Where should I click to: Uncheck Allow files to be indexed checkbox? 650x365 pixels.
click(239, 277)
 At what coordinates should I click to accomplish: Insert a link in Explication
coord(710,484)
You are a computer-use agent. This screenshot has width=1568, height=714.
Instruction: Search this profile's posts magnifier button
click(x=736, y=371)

==

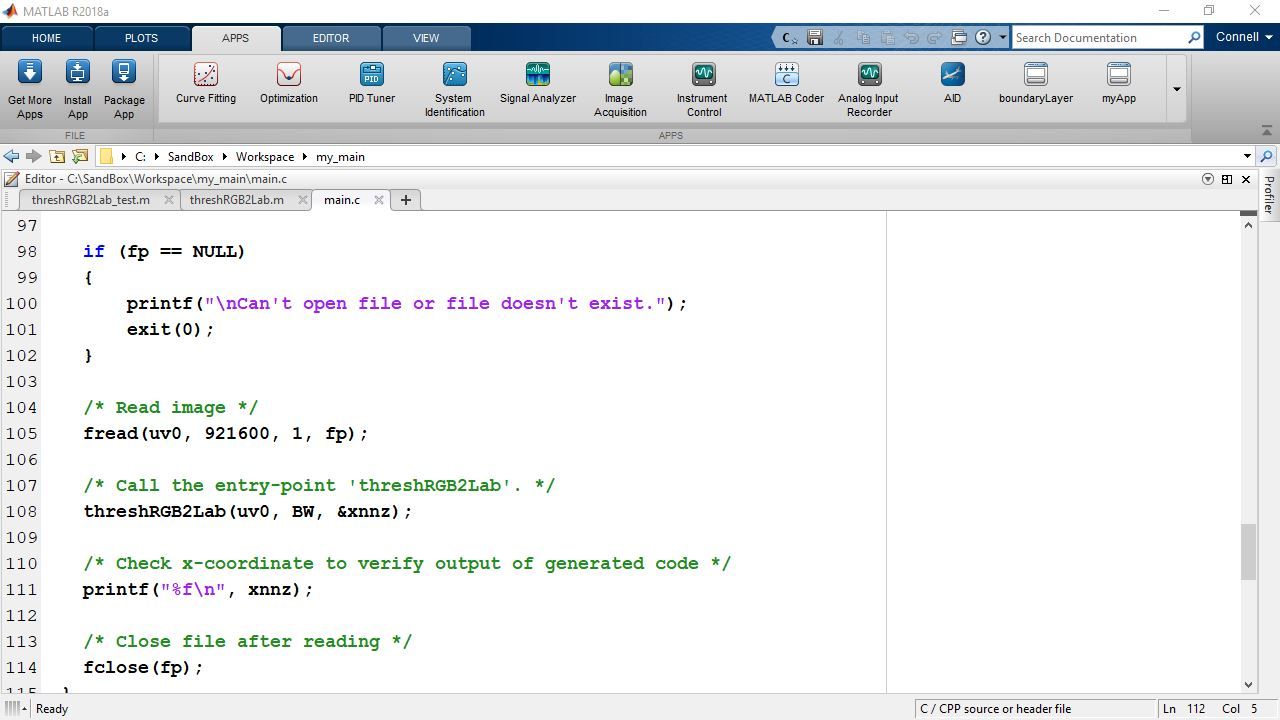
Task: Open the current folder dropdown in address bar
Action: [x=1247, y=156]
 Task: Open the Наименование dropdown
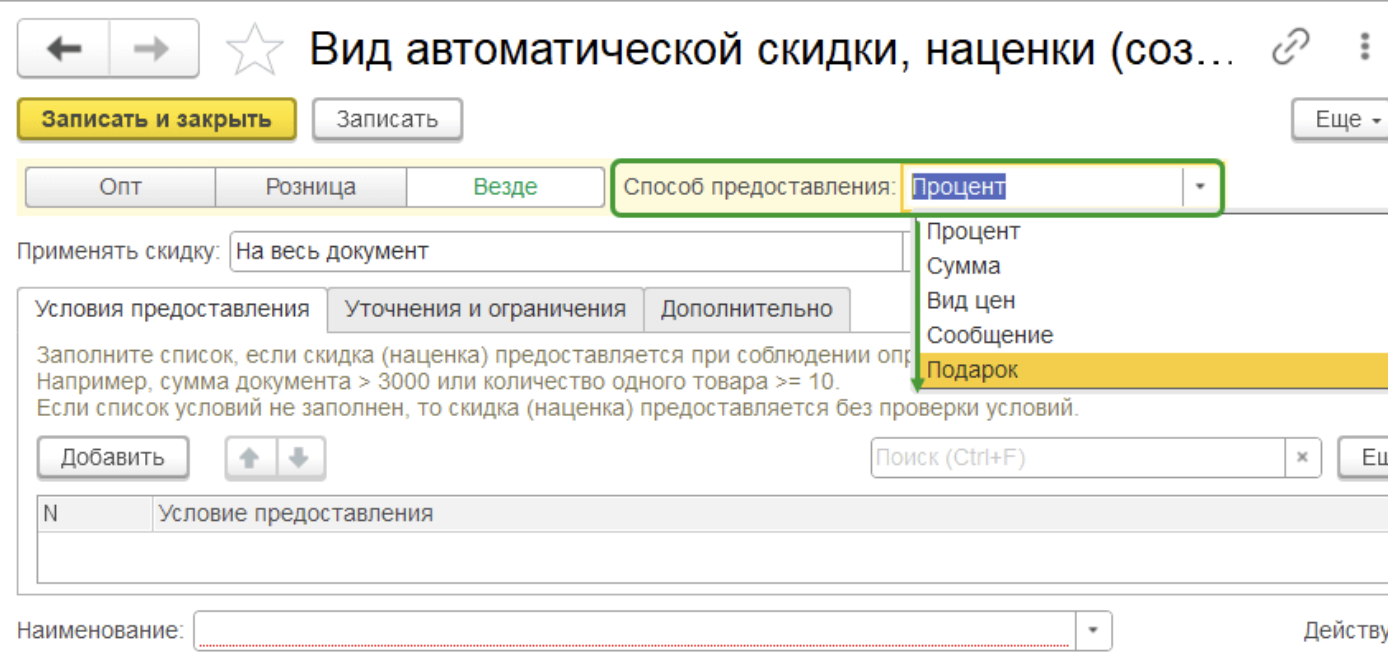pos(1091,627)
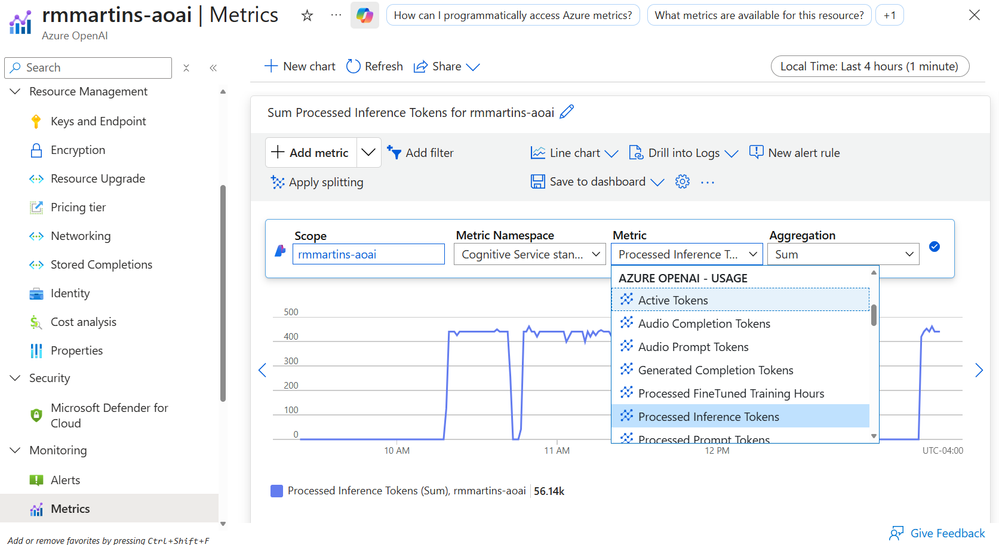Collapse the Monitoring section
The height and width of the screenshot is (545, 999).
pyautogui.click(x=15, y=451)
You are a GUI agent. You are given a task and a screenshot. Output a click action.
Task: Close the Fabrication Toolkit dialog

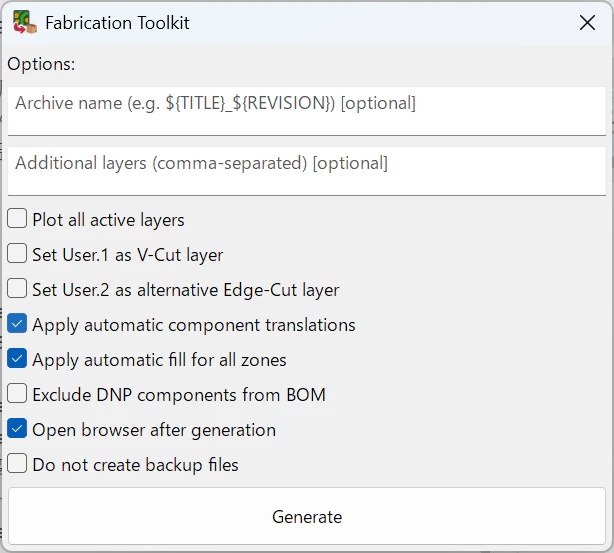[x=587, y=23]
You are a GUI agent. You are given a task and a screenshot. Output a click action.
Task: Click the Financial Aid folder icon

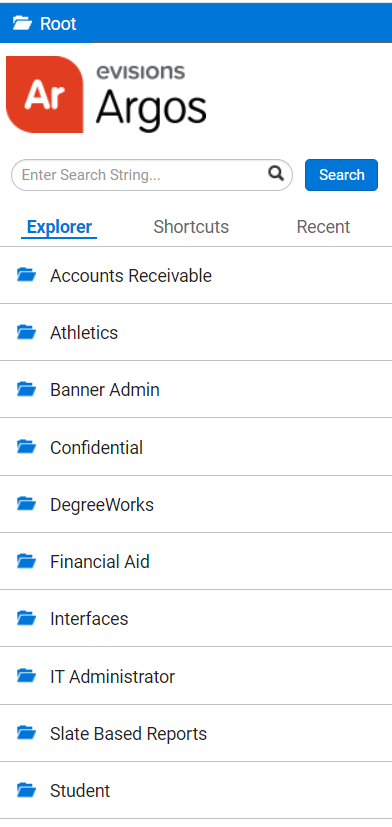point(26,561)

EXERCISE INSTRUCTIONS: Reproduce the lines of the entries above from the one with "Where should I" to the one with "You are a computer-use", both included, exactly and without any other line.

TASK RESPONSE:
Where should I click to: Uncheck Allow files to be indexed checkbox? 650x365 pixels.
click(239, 277)
 At what coordinates should I click to accomplish: Insert a link in Explication
coord(710,484)
You are a computer-use agent. This screenshot has width=1568, height=714.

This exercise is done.